Assalamu’alaikum,
Ustadz Sigit, saat ini saya sudah berkeluarga dengan 1 anak dan tinggal di rumah mertua, meskipun tidak satu rumah. Sebagai laki-laki, sudah tentu saya berkewajiban memberikan tempat tinggal untuk keluarga saya. Oleh karena itu, saya sedang berusaha mengumpulkan tabungan untuk memiliki rumah.
Pertanyaan saya, jika tabungan tersebut telah mencukupi untuk mendaftar haji, kewajiban manakah yang harus saya dahulukan, membeli rumah atau naik haji?
Pertimbangan yang saya dapat antara lain bahwa rizki itu sudah ada yang mengatur sehingga tidak perlu khawatir bila tabungan tersebut digunakan untuk naik haji.
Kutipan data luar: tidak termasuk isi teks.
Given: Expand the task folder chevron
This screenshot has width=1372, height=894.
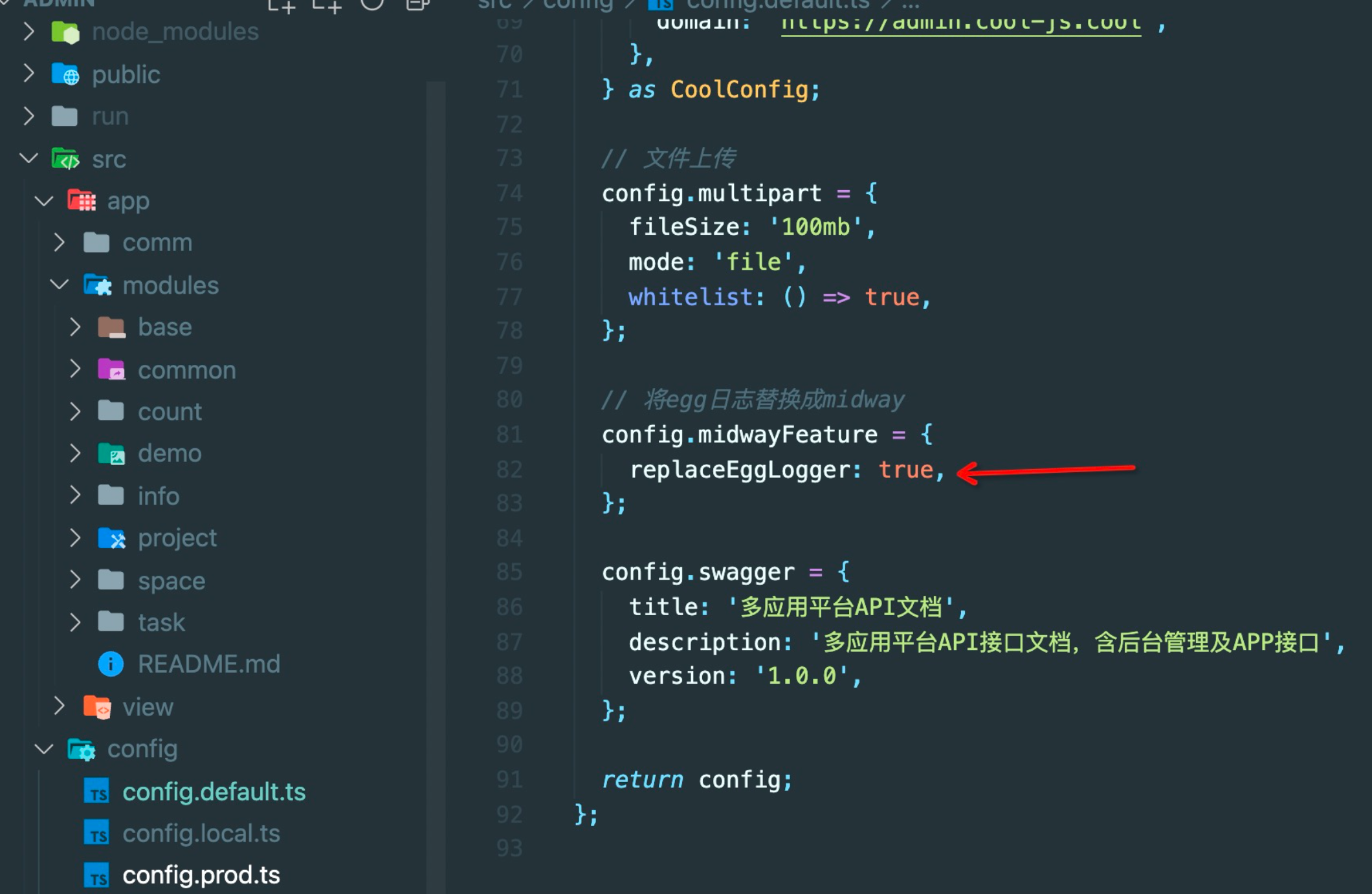Looking at the screenshot, I should 75,622.
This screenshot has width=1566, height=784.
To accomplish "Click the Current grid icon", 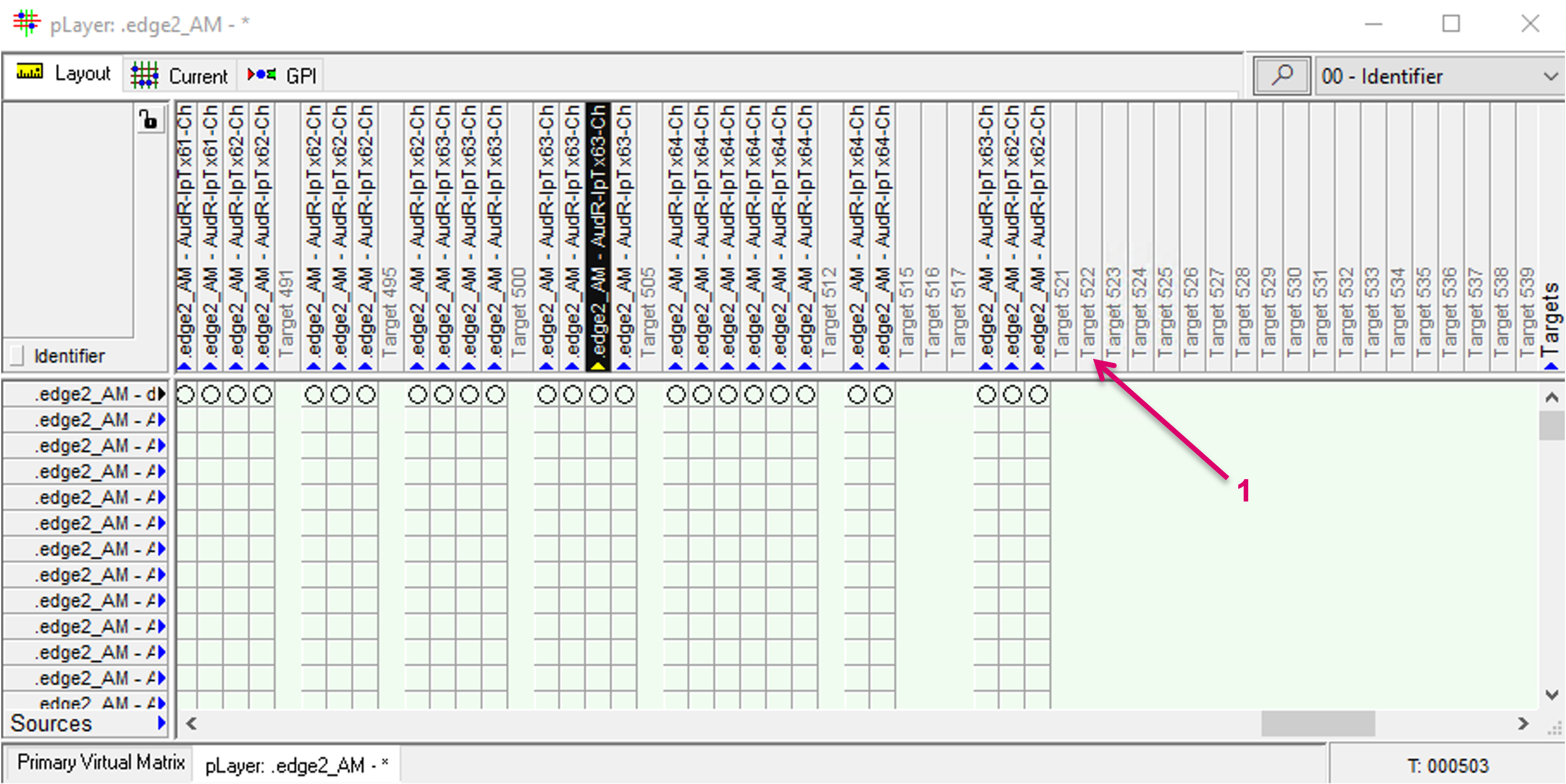I will 145,75.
Jika memang ada rizki memiliki rumah, nanti suatu saat akan memiliki juga.
Pertimbangan yang lain, bahwa jika kita naik haji dan umur kita tidak panjang, keluarga yang ditinggalkan jangan sampai mengalami kesusahan seperti ditinggalkan hutang atau tidak memiliki tempat tinggal.
Terimakasih untuk jawabannya.
Wassalamu’alaikum.
Fajar
Jawaban
Walaikumussalam Wr Wb
Saudara Fajar yang dimuliakan Allah swt
Salah satu syarat dari wajib haji adalah memiliki kesanggupan untuk melaksanakannya, sebagaimana firman Allah swt :
وَلِلّهِ عَلَى النَّاسِ حِجُّ الْبَيْتِ مَنِ اسْتَطَاعَ إِلَيْهِ سَبِيل
Artinya : “Mengerjakan haji adalah kewajiban manusia terhadap Allah, Yaitu (bagi) orang yang sanggup mengadakan perjalanan ke Baitullah.” (QS. Al Aimron : 97)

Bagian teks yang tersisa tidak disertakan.